With the weekend’s weather having turned out to be completely unpredictable and constantly changing, we didn’t know what we were going to wake up to but luckily the sun was shining so we quickly caught a train out to the small mountain town of Katoomba. The Blue Mountains are also part of the Great Dividing Range, which I ventured into last weekend in the Grampians, but the eco-system and plant life are so different you wouldn’t think they were in any way related. Most noticeable is that the mountains really are blue because of the way the light reacts to the dust and oil off the eucalyptus trees in the valley. We caught a bus from Katoomba down to Gordon Falls Lookout, and from there opted to do a bush hike to the Three Sisters. With the previous day’s rain, this felt a lot more like walking through a rainforest than the mountains. During most of the hike we passed a few other people, but it was nothing compared to the crowds when we arrived at Echo Point. Compared to the Grampians it was insanely touristy, yet everyone just seemed to come to this one lookout point rather than actually walking in the mountains which seemed a bit sad to me and also meant they were missing out on some of the best sights.
Despite a long day of even more walking, when we arrived back in Sydney we decided to walk across the Harbour Bridge to see the city by night, and oh my god am I glad we did this. From the previous day I was still undecided about Sydney – yes it’s nice, but I didn’t have that same instant attraction to it as I did with Melbourne. But walking around Circular Quay, through The Rocks, and along the Harbour Bridge on a hot, early Autumn night, I began to see what all the fuss was about. Sydney is definitely more of a Big City, and like New York or London I always feel like they look a lot nicer by night. The ugly skyscrapers which clutter the city during the day are transformed by lights at night, and the Opera House which I actually thought rather unimpressive and ugly when were first saw it looked so much more alive.
Back at the hostel we sat outside, enjoying the day’s remaining heat while chatting to people from all over the world, eating sushi and drinking cider, and I realised how much I had needed this little break.
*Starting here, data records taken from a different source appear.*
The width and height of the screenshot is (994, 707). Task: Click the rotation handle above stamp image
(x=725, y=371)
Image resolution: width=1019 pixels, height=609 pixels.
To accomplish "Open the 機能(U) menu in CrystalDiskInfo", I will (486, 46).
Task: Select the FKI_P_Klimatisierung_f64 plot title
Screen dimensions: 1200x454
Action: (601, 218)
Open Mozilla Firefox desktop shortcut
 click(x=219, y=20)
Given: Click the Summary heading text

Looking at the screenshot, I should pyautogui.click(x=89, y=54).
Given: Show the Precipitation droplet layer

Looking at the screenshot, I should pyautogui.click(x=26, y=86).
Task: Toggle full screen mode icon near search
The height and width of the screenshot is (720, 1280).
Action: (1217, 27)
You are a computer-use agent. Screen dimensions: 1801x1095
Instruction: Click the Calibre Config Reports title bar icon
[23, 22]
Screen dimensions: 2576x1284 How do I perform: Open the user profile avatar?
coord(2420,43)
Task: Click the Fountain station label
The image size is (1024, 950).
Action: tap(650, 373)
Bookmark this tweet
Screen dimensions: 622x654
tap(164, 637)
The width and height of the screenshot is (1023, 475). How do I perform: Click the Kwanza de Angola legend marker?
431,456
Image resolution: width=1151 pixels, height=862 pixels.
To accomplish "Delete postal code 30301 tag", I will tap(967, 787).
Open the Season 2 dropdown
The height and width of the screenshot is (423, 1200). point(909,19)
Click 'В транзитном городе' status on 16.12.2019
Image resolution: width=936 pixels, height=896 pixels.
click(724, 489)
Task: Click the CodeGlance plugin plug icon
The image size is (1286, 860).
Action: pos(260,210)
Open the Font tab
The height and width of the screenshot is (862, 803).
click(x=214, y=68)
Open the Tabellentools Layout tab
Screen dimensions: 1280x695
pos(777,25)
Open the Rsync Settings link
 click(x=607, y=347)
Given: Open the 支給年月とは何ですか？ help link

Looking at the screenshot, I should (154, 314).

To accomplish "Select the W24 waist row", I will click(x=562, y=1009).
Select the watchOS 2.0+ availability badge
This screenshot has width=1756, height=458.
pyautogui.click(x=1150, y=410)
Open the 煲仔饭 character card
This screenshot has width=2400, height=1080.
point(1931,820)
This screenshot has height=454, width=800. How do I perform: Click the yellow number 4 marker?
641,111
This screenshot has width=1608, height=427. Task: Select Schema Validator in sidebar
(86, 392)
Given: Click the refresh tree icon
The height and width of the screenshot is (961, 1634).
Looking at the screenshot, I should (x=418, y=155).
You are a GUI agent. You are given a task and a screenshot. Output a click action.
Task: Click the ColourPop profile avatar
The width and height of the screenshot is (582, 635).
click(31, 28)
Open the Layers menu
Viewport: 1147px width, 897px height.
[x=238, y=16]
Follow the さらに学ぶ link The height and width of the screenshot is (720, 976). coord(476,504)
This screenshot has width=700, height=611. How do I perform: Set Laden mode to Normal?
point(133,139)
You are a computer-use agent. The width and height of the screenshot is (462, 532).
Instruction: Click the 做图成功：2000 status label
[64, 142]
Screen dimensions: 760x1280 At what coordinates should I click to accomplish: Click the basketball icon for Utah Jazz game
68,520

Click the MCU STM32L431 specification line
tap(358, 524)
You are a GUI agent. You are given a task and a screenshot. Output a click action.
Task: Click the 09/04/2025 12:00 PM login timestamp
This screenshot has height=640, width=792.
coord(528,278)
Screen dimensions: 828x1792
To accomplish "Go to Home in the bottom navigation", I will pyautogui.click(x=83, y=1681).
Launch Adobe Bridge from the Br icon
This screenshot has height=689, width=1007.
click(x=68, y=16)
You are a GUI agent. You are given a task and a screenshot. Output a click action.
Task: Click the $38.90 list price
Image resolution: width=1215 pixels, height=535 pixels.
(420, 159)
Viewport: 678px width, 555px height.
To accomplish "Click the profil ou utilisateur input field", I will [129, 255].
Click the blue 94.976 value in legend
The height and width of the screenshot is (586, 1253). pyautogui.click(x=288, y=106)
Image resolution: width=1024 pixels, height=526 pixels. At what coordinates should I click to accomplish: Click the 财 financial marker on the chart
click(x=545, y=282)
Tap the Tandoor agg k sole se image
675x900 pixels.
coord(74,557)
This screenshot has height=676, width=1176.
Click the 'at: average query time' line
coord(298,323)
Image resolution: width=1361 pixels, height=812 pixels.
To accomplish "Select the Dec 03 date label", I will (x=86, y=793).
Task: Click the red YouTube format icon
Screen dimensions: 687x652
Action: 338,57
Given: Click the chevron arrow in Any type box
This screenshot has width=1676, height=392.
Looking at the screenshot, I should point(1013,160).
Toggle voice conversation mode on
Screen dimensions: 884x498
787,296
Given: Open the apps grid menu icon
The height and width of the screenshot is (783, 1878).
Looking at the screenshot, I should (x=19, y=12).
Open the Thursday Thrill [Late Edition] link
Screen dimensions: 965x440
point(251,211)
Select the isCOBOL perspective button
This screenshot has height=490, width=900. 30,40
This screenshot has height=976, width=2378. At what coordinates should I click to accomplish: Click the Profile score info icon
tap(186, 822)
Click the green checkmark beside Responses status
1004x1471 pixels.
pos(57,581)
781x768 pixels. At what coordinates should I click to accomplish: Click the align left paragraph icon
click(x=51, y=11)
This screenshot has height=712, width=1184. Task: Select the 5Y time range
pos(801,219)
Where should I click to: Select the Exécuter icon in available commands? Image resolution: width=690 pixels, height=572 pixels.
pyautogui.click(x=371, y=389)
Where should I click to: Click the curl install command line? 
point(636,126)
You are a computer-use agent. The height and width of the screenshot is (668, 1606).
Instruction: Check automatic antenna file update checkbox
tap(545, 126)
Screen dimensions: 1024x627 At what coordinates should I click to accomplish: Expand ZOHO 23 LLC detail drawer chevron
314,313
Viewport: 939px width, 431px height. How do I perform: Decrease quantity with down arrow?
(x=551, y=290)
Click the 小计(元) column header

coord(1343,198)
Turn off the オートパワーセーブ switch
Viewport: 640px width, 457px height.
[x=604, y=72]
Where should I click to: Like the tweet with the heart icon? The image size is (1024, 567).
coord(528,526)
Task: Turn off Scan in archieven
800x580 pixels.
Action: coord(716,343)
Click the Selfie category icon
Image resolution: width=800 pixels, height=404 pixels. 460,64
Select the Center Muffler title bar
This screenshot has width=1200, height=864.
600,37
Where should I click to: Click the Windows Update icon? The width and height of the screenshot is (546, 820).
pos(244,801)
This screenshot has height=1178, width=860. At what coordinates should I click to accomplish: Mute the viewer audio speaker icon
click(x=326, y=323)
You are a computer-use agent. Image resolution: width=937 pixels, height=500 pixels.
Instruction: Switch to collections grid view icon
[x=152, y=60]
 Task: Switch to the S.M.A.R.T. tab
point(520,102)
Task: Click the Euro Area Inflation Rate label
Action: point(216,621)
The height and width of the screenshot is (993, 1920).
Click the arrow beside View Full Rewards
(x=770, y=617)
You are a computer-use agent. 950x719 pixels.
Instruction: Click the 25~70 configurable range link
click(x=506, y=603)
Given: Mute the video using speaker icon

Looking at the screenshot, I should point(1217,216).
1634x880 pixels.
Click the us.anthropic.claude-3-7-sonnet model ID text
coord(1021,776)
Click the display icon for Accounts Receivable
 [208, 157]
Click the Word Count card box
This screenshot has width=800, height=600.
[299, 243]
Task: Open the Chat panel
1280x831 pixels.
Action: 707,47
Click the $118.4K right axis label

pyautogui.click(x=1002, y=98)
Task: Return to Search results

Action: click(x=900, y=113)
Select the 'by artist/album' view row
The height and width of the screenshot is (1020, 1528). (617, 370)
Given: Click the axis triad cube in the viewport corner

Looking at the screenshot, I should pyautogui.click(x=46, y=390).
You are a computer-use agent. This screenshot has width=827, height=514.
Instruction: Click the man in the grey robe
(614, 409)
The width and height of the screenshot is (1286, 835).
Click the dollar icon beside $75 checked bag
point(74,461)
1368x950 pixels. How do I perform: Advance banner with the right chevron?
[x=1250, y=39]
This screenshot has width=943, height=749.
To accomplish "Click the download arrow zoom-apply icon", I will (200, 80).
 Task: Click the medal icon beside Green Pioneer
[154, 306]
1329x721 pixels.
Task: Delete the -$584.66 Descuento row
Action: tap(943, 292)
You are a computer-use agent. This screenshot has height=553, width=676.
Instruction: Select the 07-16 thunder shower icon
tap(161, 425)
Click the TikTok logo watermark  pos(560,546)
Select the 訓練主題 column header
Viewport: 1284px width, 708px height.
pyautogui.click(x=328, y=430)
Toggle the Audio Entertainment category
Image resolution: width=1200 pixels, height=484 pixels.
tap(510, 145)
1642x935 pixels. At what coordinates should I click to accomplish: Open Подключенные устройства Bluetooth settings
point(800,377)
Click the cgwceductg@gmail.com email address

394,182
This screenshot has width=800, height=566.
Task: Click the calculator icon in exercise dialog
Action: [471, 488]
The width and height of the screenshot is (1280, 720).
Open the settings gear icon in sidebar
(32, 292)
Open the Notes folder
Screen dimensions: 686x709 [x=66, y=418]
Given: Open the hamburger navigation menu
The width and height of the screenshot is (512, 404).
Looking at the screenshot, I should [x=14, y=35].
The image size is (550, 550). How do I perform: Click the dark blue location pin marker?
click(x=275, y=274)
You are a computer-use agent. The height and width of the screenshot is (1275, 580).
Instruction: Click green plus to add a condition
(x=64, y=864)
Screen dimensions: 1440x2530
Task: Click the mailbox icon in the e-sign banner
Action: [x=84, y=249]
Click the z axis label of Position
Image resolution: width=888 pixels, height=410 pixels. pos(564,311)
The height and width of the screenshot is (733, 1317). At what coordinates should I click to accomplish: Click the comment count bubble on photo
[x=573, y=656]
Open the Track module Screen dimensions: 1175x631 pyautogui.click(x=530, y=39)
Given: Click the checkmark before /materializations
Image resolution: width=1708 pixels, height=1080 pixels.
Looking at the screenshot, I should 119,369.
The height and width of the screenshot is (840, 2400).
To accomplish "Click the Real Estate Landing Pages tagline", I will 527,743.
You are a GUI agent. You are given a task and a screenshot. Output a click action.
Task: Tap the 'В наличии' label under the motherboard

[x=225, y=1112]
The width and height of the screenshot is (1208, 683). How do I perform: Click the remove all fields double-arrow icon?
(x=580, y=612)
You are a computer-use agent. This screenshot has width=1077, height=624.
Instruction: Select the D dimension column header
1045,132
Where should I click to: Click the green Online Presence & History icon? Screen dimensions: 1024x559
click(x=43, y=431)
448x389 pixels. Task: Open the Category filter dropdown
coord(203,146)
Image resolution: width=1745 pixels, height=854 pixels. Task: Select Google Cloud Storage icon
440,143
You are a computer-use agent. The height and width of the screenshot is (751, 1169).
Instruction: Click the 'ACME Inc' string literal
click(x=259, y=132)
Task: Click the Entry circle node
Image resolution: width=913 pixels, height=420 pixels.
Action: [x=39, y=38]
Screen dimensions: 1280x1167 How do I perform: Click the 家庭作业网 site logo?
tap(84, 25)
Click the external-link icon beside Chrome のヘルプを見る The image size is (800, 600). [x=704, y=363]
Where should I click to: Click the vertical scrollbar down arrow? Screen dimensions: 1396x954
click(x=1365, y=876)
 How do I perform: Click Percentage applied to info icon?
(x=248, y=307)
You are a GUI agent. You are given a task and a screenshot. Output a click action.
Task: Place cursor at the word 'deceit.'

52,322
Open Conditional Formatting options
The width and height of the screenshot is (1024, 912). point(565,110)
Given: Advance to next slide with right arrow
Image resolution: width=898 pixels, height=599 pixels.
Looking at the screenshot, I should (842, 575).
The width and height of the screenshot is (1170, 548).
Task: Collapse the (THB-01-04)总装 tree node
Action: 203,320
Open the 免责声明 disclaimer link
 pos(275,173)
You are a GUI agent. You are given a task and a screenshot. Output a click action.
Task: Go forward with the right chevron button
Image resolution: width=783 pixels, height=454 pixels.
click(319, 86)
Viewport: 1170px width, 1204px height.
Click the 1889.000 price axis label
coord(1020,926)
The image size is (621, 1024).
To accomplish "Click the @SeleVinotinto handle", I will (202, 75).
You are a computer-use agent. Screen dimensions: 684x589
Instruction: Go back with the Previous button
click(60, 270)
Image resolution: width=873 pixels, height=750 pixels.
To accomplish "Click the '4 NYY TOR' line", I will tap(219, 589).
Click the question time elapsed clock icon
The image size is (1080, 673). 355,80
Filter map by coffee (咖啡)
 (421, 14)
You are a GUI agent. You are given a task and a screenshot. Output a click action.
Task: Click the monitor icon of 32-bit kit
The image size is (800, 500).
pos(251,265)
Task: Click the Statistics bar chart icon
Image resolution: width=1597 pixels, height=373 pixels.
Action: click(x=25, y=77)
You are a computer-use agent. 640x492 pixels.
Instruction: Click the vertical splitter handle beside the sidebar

By the next morning the rain had cleared up and the sun was back, so we were able to do the walk from Bondi Beach to Coogee Beach along the coastal trail. If I had planned ahead and ignored the weather forecast of constant rain for the weekend, I would definitely have got some surfing in on Bondi but I guess I’ll have to save that for next time! The rest of the afternoon was spent revisiting some of the things we’d seen on our first day, like the Opera House and Queen Victoria Building, and a wander through the Botanic Gardens. We also went back to explore The Rocks properly and to visit the market. The Rocks was the first place that people settled in Sydney and used to be a fairly run-down area known for crime and prostitution, but now it has become a really cool, quirky area.
Eventually it was time to head back after what felt like much too short a time in Sydney, which I was actually really starting to like though I’m definitely still a Melbourne person!